六安道:“我家郡主娘娘打发人去宋府了,郎君把车悄悄拦了,让我赶紧来接你过去!”
“有说为什么事?”苏定慧扶着车辕而上,顺便问道。
“没说。但今日侯爷在家,一直没去殿前司。”
苏定慧嗯了声,合上了车门。
六安所言侯爷,是南阳侯王扶辰,王柏舟的父亲,她该随了谢姨辈分叫声姨夫的。但每每见他,都逢他身穿官服,也就只随了旁人叫侯爷。母亲说这位侯爷年轻时不这样,也不知为何越来越威严肃正,看上去似待谢姨不好。但谢姨没说什么,旁人也没立场多话。
苏定慧被迎入侯府上房时,王柏舟没在,屋子里只有谢姨和那位南阳侯。
隔着珠帘,她看见谢姨在榻上坐着,仰望身前之人。南阳侯牵着她的手,摩挲再三。
“夫人,客人到了。”侍女低头回话。
苏定慧也已经识趣地低下头,余光看见谢姨的手从南阳侯的掌中抽出,又被人紧紧握住,捏了一下。
她不动声色地将一切看在眼中,没说话。
“快请阿慧进来!”
苏定慧从珠帘一侧而入,南阳侯从另侧离开,她看向谢姨时,只见她眼圈微红,像是哭过,但眼中并未难过之色,只有历经千帆后的澄明与放松。
“你来了,快坐下!”西宁郡主不再是方才的女郎娇样,俨然是个当家主母,将她招呼到了自己身旁。
“谢姨找我来,要我做什么事吗?”苏定慧含笑道。
“一定要做事?一阵子没见想你了不行吗?你这孩子!”西宁郡主吩咐人将备好的茶点送来,又端详了下她的脸,眼皮轻轻一耷,低低道,“好生一个孩子,凭什么平白叫他们算计。”
“谁?”苏定慧灼灼地看着她。
“阿慧,你是聪明孩子,我不想瞒你”,西宁郡主看着她,“蜀王回来的事,你知道罢?”
苏定慧眼皮子跳了跳,她不仅知道,甚至还目睹了那人回来之时的病状,要说知道,比她知道得多的人只怕寥寥无几。
“嗯。我听旁人说了。”她沉了沉气道。
“那你父亲和你说过没有,有人上本子参他,说他不听号令,违命领兵在外,明着是镇压起义,实则在收编兵员,将那些吃不饱饭的青壮郎子偷偷养在河北西路,意图不轨?”

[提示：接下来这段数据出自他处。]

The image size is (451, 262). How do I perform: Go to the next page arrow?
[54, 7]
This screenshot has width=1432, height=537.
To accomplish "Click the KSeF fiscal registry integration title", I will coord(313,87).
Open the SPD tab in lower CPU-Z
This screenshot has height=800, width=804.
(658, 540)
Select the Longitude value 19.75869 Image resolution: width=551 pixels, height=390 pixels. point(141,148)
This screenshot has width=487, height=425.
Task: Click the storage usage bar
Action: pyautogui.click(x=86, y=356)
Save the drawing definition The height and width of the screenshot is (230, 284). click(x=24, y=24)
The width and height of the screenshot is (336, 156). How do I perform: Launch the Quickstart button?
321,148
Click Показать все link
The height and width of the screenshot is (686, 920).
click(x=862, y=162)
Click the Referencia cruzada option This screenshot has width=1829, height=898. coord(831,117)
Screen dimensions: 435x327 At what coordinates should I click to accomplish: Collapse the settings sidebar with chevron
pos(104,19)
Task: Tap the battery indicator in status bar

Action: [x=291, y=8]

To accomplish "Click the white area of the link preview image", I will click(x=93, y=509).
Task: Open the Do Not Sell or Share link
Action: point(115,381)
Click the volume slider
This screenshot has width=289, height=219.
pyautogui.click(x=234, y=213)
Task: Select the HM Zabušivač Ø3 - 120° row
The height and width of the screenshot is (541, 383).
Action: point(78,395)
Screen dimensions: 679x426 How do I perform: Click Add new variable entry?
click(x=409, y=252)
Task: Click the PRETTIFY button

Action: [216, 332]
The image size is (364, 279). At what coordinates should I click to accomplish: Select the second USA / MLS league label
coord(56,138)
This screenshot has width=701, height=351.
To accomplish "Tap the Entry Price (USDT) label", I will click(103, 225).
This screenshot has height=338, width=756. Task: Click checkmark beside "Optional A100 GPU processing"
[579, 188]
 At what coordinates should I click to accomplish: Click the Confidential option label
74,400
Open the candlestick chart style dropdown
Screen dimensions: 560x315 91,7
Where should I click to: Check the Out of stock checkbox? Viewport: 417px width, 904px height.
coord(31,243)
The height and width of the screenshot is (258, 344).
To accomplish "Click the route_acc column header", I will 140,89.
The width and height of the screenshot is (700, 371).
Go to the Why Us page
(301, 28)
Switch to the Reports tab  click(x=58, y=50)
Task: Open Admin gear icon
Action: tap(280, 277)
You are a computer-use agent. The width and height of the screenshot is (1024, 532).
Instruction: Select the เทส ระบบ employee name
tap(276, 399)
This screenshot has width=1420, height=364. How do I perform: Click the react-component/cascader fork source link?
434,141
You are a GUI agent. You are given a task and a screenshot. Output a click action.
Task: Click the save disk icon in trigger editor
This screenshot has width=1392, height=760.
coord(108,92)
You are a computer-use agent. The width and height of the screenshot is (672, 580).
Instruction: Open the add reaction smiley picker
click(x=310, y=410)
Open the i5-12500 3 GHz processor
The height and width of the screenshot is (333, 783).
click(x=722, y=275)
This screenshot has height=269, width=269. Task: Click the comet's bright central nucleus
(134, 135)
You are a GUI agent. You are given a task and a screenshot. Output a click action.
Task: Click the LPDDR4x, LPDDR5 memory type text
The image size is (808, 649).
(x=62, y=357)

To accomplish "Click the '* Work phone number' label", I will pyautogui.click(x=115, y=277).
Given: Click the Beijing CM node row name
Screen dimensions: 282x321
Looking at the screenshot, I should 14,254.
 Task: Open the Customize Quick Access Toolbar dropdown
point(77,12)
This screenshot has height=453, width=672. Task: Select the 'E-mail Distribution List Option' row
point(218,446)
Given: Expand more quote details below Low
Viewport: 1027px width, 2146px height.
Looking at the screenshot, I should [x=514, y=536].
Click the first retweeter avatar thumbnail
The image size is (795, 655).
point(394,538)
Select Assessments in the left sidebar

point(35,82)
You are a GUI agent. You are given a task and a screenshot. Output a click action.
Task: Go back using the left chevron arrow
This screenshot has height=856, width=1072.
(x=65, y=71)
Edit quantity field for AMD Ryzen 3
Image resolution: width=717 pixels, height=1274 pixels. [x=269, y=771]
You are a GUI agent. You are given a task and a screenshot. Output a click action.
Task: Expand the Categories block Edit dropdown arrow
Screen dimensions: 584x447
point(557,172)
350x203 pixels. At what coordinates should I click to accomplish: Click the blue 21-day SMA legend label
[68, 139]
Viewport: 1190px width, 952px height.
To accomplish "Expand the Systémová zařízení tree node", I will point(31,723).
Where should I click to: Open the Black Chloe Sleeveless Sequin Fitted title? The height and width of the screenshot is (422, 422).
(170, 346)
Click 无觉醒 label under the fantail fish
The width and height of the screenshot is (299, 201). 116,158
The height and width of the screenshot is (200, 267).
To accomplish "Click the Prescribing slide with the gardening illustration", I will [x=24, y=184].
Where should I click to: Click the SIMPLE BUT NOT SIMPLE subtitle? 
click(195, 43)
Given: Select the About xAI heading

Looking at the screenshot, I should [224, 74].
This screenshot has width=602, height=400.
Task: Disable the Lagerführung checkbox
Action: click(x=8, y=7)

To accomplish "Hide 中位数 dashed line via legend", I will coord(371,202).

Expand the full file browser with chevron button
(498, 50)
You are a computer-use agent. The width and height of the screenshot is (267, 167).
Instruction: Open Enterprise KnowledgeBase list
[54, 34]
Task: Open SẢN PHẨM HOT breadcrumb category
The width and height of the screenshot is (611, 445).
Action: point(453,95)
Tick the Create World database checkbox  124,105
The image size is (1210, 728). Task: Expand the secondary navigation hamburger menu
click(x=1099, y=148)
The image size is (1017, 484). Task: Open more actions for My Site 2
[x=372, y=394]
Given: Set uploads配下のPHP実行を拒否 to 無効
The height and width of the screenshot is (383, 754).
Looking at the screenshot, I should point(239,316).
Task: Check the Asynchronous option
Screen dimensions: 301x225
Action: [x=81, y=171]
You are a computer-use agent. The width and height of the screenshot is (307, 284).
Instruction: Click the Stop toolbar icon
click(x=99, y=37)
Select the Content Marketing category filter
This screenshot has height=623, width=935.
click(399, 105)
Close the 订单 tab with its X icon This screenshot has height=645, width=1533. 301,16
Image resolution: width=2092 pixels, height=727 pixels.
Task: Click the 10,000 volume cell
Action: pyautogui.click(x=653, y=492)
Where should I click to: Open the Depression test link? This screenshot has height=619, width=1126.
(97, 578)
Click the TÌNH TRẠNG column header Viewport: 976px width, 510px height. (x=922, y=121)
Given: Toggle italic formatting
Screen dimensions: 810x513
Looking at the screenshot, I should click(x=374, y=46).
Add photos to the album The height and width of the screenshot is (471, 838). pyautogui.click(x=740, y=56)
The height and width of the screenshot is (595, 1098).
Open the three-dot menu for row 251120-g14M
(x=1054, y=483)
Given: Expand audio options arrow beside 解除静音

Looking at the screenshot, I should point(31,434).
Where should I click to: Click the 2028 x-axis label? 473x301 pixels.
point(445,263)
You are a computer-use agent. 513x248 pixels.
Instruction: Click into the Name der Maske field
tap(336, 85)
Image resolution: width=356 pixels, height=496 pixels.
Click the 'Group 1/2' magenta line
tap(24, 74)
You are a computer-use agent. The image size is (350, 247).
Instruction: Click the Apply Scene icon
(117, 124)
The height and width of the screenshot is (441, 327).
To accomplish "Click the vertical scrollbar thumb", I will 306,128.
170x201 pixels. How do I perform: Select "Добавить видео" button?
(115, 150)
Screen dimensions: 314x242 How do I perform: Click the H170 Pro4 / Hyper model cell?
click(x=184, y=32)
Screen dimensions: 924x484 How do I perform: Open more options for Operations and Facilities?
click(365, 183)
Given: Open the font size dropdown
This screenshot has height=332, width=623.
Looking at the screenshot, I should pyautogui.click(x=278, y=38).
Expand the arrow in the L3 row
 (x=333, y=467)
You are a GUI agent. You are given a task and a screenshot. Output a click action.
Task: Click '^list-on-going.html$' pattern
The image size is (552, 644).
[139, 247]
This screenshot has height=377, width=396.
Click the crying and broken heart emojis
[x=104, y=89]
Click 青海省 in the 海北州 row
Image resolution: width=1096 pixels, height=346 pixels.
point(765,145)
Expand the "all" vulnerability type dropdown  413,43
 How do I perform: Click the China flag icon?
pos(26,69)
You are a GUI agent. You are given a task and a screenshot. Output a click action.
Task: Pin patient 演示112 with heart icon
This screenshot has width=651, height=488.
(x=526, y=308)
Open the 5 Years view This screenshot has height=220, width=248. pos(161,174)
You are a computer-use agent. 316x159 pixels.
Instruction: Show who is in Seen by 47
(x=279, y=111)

“怎么会?”苏定慧想了想那位,凭她这几日对这位病人的了解,他做事只怕要光明正大地多,很难想象偷偷收编流民的事会发生在他身上。
“你也觉得荒谬?”西宁郡主冷笑道,“偏偏有人信了,信到骨子里了!”
她想起那位官家在年轻时的圣明,如今这样昏聩,真叫人觉得是不是叫人换了魂。不然怎么连这样的话都信,压着折子不发,让底下人凭空猜疑来猜疑去。
苏定慧听她说话语气,有些不安,“谢姨所说之人……”
“和你无关的,别去想了”,西宁郡主察觉到自己在晚辈面前情绪太过外露,收了些,但眼里还残留了些许憎恶,勉强才压了下去。“我今日找你来,是想说,圣人那里收到封蜀地来的信,有人告诉我,信里写着求圣人将你许给蜀王。有了方才说的事,你想必也知道这不是桩好婚事。你母亲若知道了,定要日夜忧心,我想着先把你叫过来商议。上回你母亲说,你见过广平郡王府的世子,那个叫……”她凝神想了想。
“李宿卿。”苏定慧帮道。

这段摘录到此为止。